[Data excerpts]
--- START ---
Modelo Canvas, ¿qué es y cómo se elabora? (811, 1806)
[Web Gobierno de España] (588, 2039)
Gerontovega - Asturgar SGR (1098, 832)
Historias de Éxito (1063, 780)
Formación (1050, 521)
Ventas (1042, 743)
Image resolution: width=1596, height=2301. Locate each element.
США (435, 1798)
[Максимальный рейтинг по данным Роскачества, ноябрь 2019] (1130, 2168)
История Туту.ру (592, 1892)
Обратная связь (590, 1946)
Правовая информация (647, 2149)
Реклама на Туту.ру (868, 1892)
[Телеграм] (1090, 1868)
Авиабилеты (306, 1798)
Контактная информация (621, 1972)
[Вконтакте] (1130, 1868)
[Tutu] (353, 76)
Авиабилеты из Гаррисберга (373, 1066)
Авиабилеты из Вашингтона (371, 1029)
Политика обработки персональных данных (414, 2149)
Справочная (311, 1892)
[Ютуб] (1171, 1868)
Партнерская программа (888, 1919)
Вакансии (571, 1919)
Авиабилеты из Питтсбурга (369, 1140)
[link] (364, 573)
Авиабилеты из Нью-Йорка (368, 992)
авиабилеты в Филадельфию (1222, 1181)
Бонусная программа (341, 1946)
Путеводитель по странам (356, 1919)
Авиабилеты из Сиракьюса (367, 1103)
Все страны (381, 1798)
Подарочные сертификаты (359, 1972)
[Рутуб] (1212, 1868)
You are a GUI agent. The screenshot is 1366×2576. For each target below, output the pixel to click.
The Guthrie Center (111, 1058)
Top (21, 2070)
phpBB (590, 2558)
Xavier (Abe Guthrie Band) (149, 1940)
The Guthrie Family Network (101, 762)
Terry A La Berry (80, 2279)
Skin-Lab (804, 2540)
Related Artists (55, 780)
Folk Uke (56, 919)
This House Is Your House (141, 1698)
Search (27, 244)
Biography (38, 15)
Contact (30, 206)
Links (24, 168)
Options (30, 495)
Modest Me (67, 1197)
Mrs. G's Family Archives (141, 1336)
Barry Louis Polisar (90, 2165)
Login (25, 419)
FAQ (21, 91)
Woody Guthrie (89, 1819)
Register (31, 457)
--- END ---
-- WHAT YOU WILL DO --
Show all lines above holding "Guthrie".

-- REPLY TO THE EXERCISE --
The Guthrie Center (111, 1058)
Xavier (Abe Guthrie Band) (149, 1940)
The Guthrie Family Network (101, 762)
Woody Guthrie (89, 1819)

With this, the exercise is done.